Alex cinches the backpack, checks that the khukri is secure, all the while studying his duplicate with lip-curled disbelief. Does this goofball think he can threaten him? “They’re putting it on the line for you,” Xander continues evenly. “Risking their lives, to help you in a world that isn’t even theirs and to save someone they don’t even know. And I’m with them on that.” He raises his eyes at last to meet Alex’s, and his expression is as amiable as ever. “You need to respect what they’re giving you here. Anything else … non-negotiable.”

A staring contest should be no contest at all, Alex has spent years facing down death every other week. Somehow, though, Xander isn’t backing down, and at last Alex acknowledges that with a little nod. “Okay,” he says. “As long as we get it done.”

Xander returns the nod. “All right, guys,” he calls to the others. “Let’s do this.”


Clear back at the beginning.

The still nameless woman almost hit the road sign that proclaimed NOW LEAVING SUNNYDALE. With the damage her coupe had already taken, even that negligible impact might have been enough to knock the vehicle out entirely. She jerked the wheel, though, fighting the wallowing suspension, and skimmed by the sign without quite touching it.
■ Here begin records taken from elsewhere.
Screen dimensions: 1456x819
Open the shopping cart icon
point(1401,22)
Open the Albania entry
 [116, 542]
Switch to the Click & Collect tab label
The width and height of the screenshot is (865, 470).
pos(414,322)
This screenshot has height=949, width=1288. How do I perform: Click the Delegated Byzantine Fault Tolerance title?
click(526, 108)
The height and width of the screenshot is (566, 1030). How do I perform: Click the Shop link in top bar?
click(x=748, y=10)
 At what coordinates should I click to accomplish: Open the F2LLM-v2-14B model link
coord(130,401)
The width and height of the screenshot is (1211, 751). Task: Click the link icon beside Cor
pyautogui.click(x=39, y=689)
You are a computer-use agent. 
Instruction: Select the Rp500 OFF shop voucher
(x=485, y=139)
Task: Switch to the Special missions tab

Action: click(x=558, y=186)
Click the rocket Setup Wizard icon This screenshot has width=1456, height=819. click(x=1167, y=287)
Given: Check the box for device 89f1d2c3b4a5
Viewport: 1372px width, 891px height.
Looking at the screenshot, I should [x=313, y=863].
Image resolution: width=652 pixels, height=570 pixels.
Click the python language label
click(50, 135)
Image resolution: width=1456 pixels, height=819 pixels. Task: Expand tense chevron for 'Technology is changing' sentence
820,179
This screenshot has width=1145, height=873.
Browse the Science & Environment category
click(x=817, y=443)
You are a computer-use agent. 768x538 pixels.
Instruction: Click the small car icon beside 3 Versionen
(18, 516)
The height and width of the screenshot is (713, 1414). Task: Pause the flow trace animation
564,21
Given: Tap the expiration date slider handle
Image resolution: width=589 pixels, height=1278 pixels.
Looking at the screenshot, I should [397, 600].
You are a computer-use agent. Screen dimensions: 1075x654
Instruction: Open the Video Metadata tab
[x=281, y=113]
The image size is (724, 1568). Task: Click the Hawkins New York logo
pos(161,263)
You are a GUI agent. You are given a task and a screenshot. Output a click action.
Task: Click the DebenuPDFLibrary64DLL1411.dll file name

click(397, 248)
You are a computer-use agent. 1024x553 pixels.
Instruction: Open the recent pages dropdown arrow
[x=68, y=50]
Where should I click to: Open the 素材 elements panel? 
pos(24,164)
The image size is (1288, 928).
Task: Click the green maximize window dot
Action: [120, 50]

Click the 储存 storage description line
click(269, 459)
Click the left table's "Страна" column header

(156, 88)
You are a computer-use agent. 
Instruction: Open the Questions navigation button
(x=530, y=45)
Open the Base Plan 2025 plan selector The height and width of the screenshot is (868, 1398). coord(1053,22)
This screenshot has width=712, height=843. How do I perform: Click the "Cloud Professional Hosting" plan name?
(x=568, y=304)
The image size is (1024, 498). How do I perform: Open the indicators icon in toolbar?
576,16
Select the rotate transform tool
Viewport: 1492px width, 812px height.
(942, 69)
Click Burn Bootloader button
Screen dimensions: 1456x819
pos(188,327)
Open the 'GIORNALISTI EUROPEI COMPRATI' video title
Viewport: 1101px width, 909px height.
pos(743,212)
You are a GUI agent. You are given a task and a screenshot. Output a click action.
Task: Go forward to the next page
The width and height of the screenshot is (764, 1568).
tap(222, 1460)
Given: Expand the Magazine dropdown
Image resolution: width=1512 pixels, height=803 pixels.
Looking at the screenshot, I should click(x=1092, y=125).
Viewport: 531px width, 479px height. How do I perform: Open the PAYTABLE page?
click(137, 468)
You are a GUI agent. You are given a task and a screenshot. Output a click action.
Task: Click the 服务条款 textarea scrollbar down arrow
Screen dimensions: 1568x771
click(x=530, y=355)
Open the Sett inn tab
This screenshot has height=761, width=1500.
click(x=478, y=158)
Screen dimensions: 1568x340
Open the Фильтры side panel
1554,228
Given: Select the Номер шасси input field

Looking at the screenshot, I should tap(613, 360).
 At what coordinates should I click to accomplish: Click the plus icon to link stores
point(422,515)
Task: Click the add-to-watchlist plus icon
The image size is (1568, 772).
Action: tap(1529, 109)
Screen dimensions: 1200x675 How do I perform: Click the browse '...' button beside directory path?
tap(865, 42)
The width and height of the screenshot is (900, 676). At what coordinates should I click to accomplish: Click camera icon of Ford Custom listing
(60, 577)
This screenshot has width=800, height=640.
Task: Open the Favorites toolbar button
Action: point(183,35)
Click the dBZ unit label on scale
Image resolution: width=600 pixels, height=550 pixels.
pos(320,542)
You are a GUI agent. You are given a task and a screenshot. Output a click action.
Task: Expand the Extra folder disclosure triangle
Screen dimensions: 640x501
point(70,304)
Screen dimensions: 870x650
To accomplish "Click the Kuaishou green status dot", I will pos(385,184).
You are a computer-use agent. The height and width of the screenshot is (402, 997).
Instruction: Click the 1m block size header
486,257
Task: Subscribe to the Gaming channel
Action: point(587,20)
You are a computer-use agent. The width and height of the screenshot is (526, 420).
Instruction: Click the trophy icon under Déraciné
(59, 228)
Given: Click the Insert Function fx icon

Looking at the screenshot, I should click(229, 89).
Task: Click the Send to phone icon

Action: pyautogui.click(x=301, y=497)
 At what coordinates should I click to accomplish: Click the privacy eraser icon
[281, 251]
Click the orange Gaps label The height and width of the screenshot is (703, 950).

Xander noted the near-miss but was too numb to react; tears still ran down his face, even though he was no longer actively crying.

“It doesn’t look like anybody is following us,” she told him, eyeing both the rearview mirror and the road ahead. “But what we saw, back at the Bronze, and what started after … it’s probably going to spread. We need to get some distance between us and that.” She gave him a quick look. “If that’s what you want, I mean. I’m leaving, but I won’t force you to come along. If there are people back there that you still care about … I’d advise against it, but it’s your decision.”

People he cared about? He supposed that should mean his parents; but he’d watched Willow die, and Jesse — and pretty sure Cordelia hadn’t survived, either, for however much that counted — and somehow what passed for his family just didn’t rate against that. “No, nobody,” he said to her, through a throat that rasped from the screaming that had accomplished exactly nothing.

Back at the growing massacre, the woman had been quick, decisive, seizing the only narrow opportunity of escape and dragging him through it. Whatever the world had just turned into, she seemed to understand it, or at least had adjusted quicker than anyone should have been able to do.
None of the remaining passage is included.